QUOTED PASSAGE Start Marker

ALLENTOWN, Pa. — Afghanistan’s former Minister of Education, Rangina Hamidi, will visit Muhlenberg College’s Seegers Union Sunday afternoon. The writer and women’s rights activist is slated to give a public lecture about education in Afghanistan.

  • Muhlenberg College will host former Afghan education minister Rangina Hamidi Sunday
  • Hamidi will deliver this year’s Wallenberg Tribute Lecture, “Schools and Madrasas: The battle for education in Afghanistan”
  • The public lecture starts at 3:30 p.m. Sunday, Nov. 13, at the college’s Seegers Union

Hamidi is currently a professor of practice at Arizona State University’s Thunderbird School of Global Management. She served as Afghanistan’s minister of education from June 2020 to August 2021.
Hamidi is this year’s Wallenberg Tribute speaker, an invitation extended each year by Muhlenberg’s Institute for Religious and Cultural Understanding to someone who has “demonstrated courageous moral action on the behalf of others,” according to the university.

The annual lecture is held in honor of Raoul Wallenberg, a Swedish diplomat who worked in Hungary during World War II and is credited with saving thousands of Jews from deportation to Nazi death camps.

The lecture will be followed by an invitation-only dinner to raise funds for the Institute.

Born in Kandahar, Afghanistan, Haimidi emigrated to neighboring Pakistan in 1981 to flee the Soviet invasion. She arrived in the United States in 1988.

She moved back to Kandahar in 2003, hoping to help develop her country in the wake of the Sept. 11, 2001 attacks and the subsequent American invasion. She started a women-owned-and-operated embroidery business focused on giving Afghan women the skills and resources to be more self-sufficient.

Encouraged by a friend, she later served as the first principal of the co-ed Mezan International School in Kabul.

Haimidi told the New York Times she thinks the school’s success is why Afghan President Ashraf Ghani appointed her acting head of the Ministry of Education in 2020.

After Kabul fell to the Taliban in August 2021, Haimidi fled Afghanistan once again on a government evacuation flight to return to the United States.

QUOTED PASSAGE End Marker
DATASET EXCERPT Start Marker

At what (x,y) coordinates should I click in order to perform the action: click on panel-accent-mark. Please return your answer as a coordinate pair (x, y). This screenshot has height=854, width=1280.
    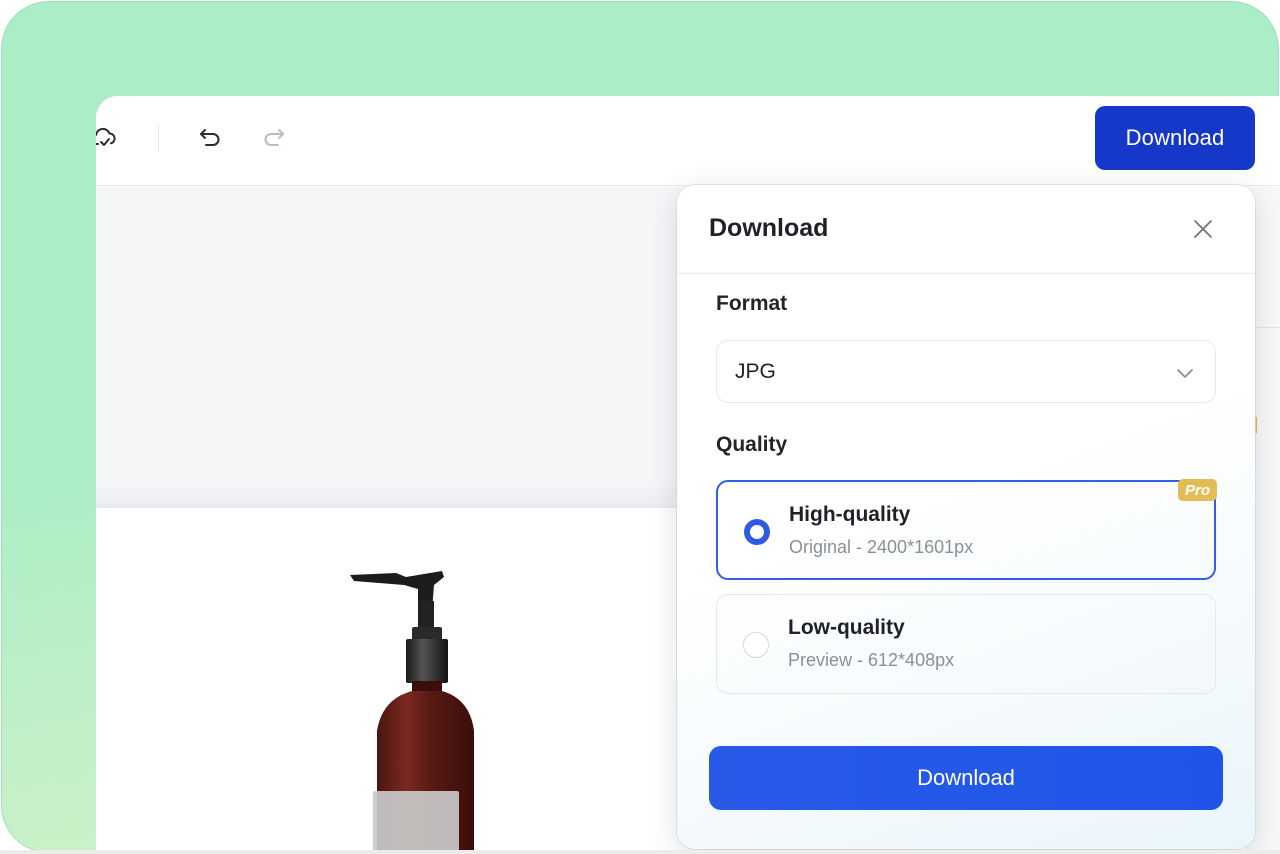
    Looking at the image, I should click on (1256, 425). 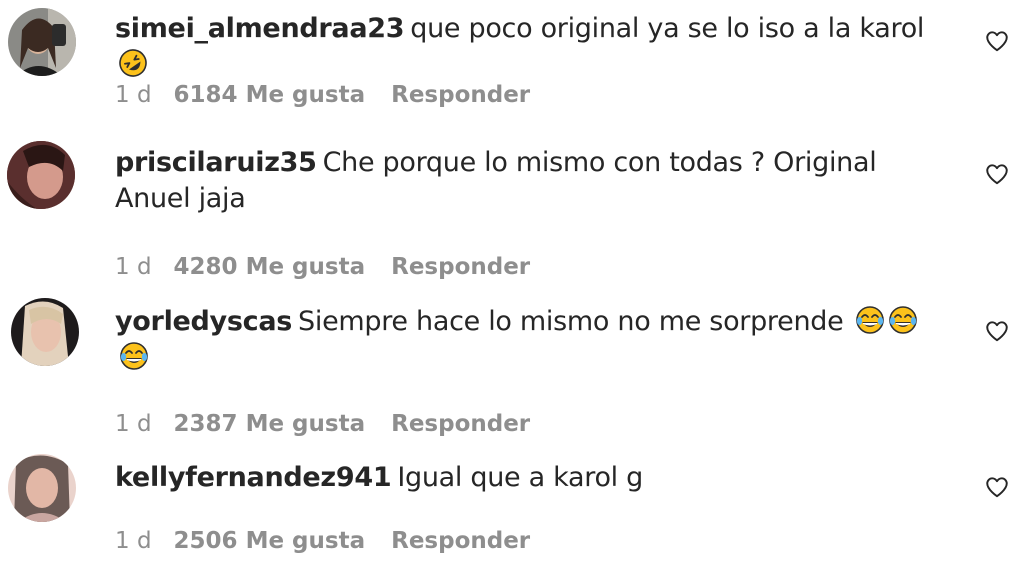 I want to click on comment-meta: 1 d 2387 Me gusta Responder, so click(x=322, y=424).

DATASET EXCERPT End Marker

WHAT YOU NEED TO DO = In the article about Rangina Hamidi's lecture, please shorten the paragraph that begins "She moved back to Kandahar" while keeping its main facts.

WRITTEN ANSWER = In 2003 she returned to Kandahar, hoping to help develop her country after the Sept. 11, 2001 attacks and the American invasion. There she started a women-owned-and-operated embroidery business to give Afghan women the skills and resources to become more self-sufficient.